How a tumor suppressor helps control changes in cell shape and motility that are central to metastasis

Ludwig Oxford researchers have discovered a key mechanism that governs how cells of the epithelia, the soft lining of inner body cavities, shift between a rigid, highly structured and immobile state and a flexible and motile form. Published in the current issue of Nature Cell Biology, their study shows that a tumor suppressor protein named ASPP2 functions as a molecular switch that controls this process and its reverse, both of which play a critical role in a number of biological phenomena, including wound healing, embryonic development and, not least, the metastasis of cancers.

"We were trying to identify molecular switches that control the plasticity of epithelial cells," says Ludwig Oxford director Xin Lu, who led the study with Yajun Guo of The Second Military Medical University in Shanghai, China. "Such plasticity is a hallmark of cancer. In order to metastasize, a settled cancer cell must loosen its structure, wiggle free from its confines, travel to another part of the body and, once there, settle down to form a colony. Both processes, known as epithelial to mesenchymal transition and mesenchymal to epithelial transition (or, EMT and MET) are necessary for that to happen."

Lu and her team find that ASPP2 contributes to MET in the development and maintenance of kidney tubules, which filter waste out of the blood stream. Its absence, however, does not completely disrupt the process. Loss of ASPP2 expression dramatically promotes EMT, especially in cells that express a common cancer gene known as oncogenic RAS, which also drives metastasis.

Further, the researchers show in a mouse model that when breast cancer cells express low levels of ASPP2, they metastasize furiously to the brain; if those cells are forced to express the full ASPP2 protein, their ability to metastasize declines significantly. When they express only the portion of ASPP2 that drives MET, however, they actually metastasize a bit better than do the control cells. "This underscores the importance of MET in the final stages of a cancer cell's metastasis, when it establishes a new malignant colony," says Ludwig Oxford's Yihua Wang, co-lead author of the study.
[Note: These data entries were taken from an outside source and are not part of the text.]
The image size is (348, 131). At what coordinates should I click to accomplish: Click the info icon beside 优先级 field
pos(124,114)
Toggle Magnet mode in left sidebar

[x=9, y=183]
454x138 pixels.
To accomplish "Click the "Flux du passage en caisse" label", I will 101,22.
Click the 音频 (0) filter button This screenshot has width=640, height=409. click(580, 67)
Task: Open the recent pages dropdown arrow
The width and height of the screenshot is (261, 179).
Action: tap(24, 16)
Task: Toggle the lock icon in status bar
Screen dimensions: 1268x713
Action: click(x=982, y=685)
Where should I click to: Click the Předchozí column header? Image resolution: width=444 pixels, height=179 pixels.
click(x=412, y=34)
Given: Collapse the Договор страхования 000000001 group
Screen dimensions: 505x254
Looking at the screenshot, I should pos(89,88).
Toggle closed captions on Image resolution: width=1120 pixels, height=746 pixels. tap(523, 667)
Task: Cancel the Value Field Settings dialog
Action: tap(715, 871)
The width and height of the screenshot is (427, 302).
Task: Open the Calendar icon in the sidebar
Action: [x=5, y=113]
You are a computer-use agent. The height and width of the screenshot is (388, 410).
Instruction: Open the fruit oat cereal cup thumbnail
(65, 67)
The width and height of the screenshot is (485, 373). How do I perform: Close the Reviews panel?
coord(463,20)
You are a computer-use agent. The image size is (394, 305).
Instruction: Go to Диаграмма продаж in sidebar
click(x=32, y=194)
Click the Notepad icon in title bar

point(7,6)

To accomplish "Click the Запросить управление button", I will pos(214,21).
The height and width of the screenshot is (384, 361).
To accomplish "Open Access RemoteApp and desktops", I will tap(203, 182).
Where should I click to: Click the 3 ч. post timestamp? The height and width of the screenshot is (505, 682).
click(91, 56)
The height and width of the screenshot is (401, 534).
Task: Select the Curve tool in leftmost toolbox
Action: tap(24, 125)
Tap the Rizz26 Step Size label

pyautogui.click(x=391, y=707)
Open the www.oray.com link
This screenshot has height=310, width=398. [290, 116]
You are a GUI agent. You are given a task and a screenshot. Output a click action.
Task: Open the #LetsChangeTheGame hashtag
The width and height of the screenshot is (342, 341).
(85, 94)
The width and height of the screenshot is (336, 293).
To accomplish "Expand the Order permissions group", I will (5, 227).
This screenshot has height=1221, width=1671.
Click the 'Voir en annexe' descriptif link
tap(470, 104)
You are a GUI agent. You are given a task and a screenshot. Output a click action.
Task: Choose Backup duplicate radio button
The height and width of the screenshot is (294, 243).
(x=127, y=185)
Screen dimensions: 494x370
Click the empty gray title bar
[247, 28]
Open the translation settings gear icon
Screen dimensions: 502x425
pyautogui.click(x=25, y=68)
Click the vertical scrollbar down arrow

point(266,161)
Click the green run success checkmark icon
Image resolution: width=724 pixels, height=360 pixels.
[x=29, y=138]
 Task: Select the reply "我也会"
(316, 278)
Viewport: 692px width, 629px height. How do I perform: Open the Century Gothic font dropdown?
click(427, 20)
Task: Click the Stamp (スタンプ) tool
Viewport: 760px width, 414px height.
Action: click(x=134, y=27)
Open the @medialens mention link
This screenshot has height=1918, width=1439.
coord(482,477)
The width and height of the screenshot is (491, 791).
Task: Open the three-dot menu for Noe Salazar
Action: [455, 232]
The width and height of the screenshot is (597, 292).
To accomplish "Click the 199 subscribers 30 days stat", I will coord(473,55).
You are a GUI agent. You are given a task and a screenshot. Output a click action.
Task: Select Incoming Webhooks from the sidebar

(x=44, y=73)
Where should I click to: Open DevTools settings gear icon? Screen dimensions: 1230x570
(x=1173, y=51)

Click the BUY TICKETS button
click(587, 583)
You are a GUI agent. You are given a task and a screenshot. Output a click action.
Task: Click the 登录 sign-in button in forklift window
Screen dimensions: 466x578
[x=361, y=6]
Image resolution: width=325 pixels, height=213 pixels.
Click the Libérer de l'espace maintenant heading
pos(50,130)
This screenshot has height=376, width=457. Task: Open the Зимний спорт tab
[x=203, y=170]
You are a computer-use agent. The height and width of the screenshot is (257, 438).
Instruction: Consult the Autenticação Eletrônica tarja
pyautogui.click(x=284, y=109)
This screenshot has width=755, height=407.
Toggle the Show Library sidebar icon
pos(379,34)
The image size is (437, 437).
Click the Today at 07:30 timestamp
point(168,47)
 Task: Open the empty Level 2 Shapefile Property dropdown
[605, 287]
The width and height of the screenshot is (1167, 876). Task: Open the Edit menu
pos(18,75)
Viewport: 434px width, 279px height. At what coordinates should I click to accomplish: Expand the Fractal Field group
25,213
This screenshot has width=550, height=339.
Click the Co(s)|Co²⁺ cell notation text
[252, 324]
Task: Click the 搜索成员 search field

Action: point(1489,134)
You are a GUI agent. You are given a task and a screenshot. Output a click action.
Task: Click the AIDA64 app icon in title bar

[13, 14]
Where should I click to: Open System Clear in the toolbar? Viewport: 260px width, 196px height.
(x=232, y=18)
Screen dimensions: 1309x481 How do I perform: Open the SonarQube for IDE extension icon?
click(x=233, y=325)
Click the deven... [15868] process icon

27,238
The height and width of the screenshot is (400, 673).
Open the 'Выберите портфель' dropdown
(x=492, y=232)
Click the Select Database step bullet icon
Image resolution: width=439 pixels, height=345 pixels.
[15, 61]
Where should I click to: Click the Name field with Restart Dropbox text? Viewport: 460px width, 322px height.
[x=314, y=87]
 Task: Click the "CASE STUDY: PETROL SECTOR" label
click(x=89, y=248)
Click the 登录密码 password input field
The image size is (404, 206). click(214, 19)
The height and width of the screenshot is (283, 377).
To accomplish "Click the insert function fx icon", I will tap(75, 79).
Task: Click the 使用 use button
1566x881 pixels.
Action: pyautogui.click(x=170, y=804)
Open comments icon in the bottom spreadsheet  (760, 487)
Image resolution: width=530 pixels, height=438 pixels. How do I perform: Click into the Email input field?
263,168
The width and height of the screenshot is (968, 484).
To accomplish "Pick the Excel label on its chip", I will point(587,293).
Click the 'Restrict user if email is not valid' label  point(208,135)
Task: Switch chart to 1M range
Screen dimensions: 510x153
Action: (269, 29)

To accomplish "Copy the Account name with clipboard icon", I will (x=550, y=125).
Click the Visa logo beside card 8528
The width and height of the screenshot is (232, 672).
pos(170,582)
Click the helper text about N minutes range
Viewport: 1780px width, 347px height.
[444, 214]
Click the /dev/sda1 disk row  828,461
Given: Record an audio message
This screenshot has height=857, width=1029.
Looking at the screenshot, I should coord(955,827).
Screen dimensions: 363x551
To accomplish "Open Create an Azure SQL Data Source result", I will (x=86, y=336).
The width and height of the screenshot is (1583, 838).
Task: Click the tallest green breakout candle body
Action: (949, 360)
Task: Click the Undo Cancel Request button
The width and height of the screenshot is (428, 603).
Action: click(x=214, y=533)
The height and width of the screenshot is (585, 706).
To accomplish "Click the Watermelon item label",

An analysis of liver and breast tumors taken from patients reveals that the findings have clinical significance: poor ASPP2 expression in these cancers correlates with significantly lower patient survival.

Lu and her colleagues discovered that ASPP2 controls MET and EMT through its association with two proteins involved in establishing the junction between epithelial cells: E-cadherin and β-catenin.

It does so by anchoring β-catenin to the junction, both directly and by promoting its association with E-cadherin. This prevents β-catenin from zipping down to the nucleus, where it can fuel the expression of genes that drive EMT—and metastasis. Oncogenic RAS has the opposite effect, which is why cells lacking ASPP2 and expressing oncogenic RAS undergo EMT very efficiently.

"While we have learned a great deal about the drivers of EMT in recent years, much less is known about the inducer of the reverse process, MET, which is equally important to both healthy development and cancer metastasis," says Lu. "This study has identified a new inducer and a gatekeeper of MET."